_The problem_. Only text is carried over. Reproduce the entries below exactly.

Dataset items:
——————

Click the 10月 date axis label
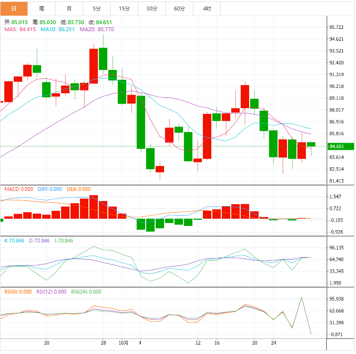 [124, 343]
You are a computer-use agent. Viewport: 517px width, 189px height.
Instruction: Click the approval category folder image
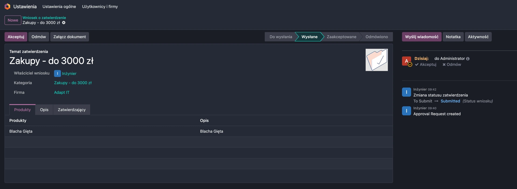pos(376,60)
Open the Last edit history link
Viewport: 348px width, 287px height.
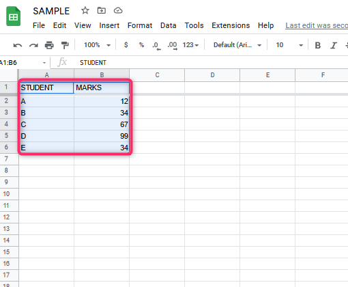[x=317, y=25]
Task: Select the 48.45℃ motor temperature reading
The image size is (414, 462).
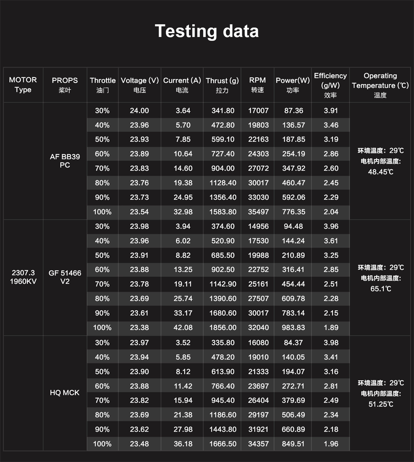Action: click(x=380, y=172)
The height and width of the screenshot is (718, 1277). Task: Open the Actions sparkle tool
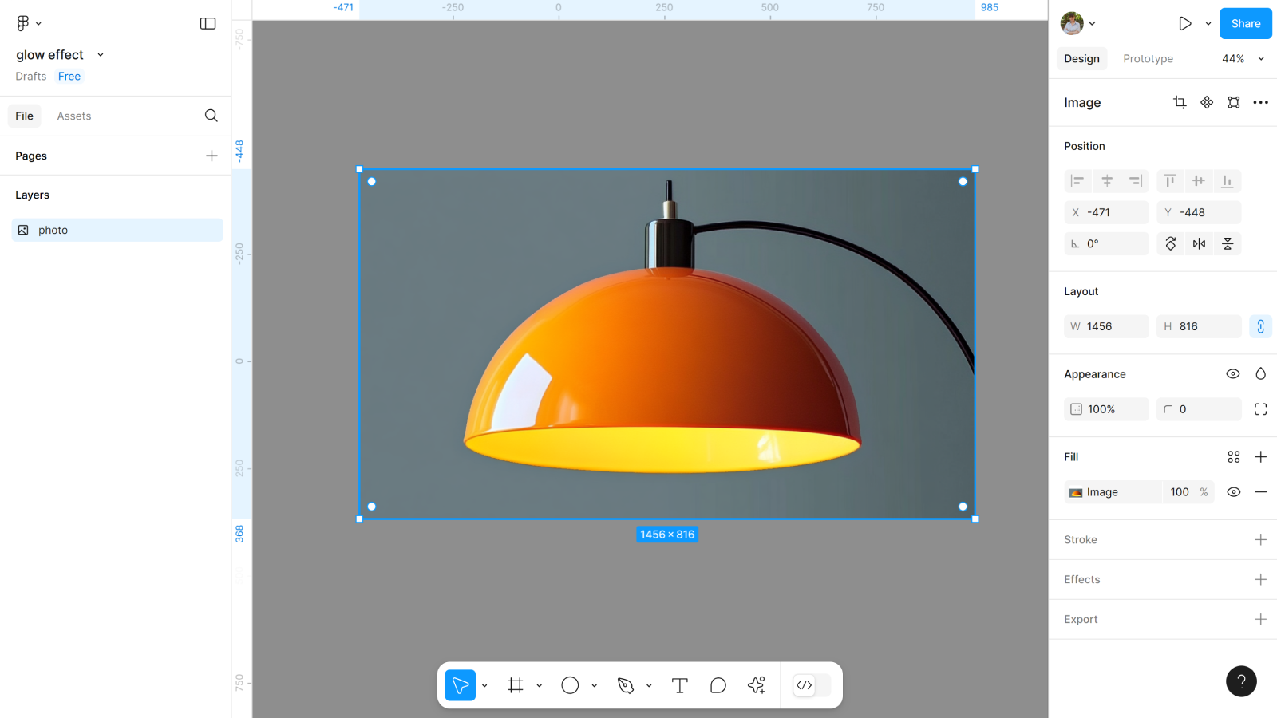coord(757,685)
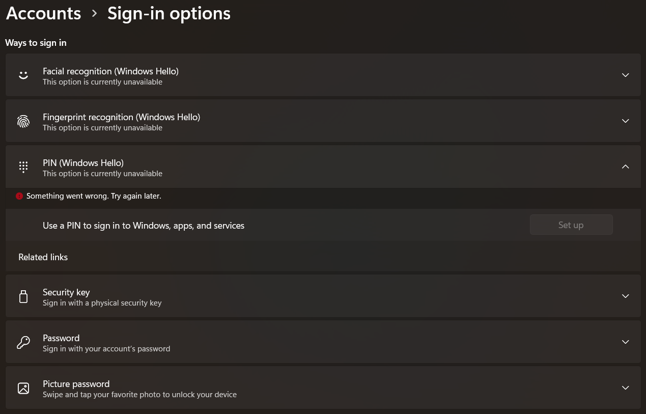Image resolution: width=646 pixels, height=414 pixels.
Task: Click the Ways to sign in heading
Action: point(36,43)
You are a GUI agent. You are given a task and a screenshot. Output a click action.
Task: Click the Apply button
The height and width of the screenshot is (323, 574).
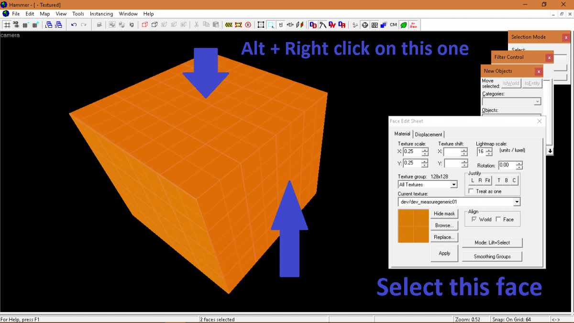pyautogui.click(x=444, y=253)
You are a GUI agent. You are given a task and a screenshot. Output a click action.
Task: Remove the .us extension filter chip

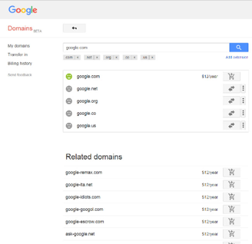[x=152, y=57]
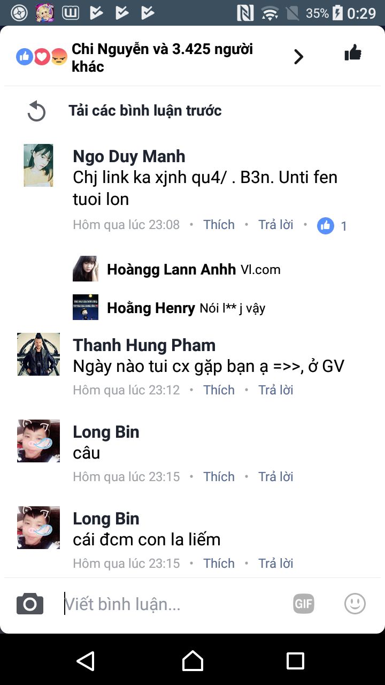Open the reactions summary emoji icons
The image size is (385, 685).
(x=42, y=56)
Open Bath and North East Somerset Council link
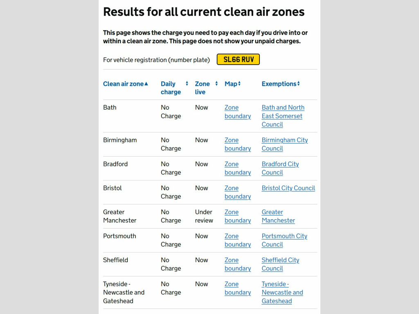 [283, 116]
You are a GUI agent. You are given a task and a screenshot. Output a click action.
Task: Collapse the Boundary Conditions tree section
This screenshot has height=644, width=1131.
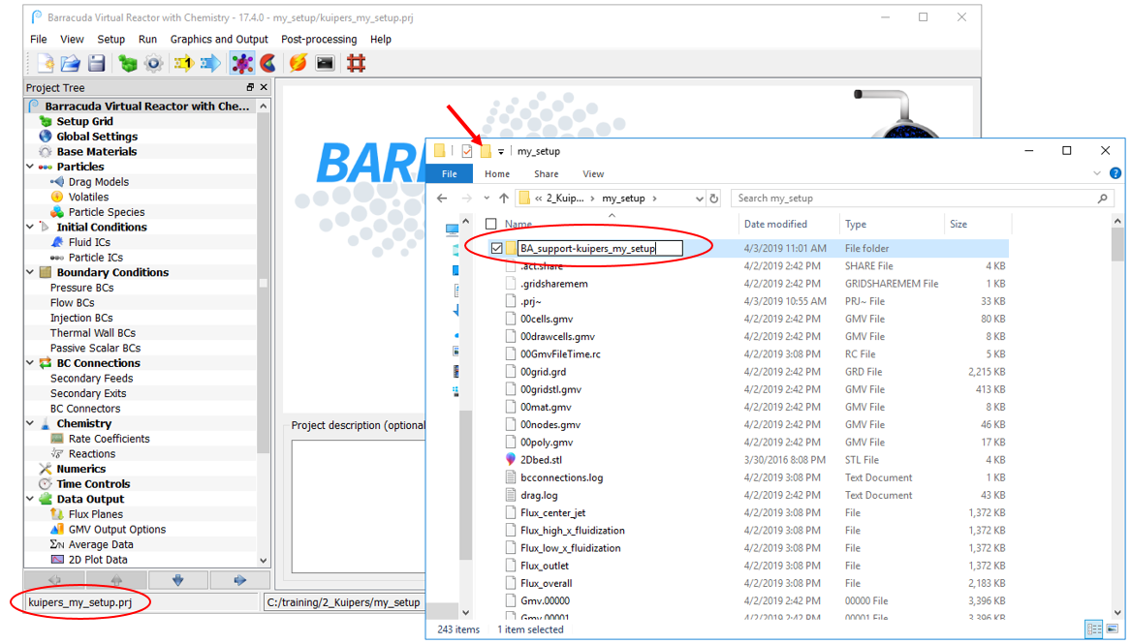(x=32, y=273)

——————

_Answer area_.
Click the 10月 date axis label
 [124, 343]
You are a computer-use agent. Viewport: 517px width, 189px height.
Instruction: Click the approval category folder image
pos(376,60)
Open the Last edit history link
Viewport: 348px width, 287px height.
[x=317, y=25]
Task: Select the 48.45℃ motor temperature reading
The image size is (414, 462).
Action: click(x=380, y=172)
The height and width of the screenshot is (718, 1277). Task: Open the Actions sparkle tool
coord(757,685)
Image resolution: width=646 pixels, height=414 pixels.
Task: Click the Ways to sign in heading
Action: point(36,43)
You are a GUI agent. You are given a task and a screenshot. Output a click action.
Task: Click the Apply button
The height and width of the screenshot is (323, 574).
pyautogui.click(x=444, y=253)
You are a GUI agent. You are given a task and a screenshot. Output a click action.
Task: Remove the .us extension filter chip

[x=152, y=57]
Open the reactions summary emoji icons
The image size is (385, 685).
(x=42, y=56)
Open Bath and North East Somerset Council link
 [283, 116]
You are a GUI agent. You are given a task and a screenshot. Output a click action.
Task: Collapse the Boundary Conditions tree section
This screenshot has height=644, width=1131.
(x=32, y=273)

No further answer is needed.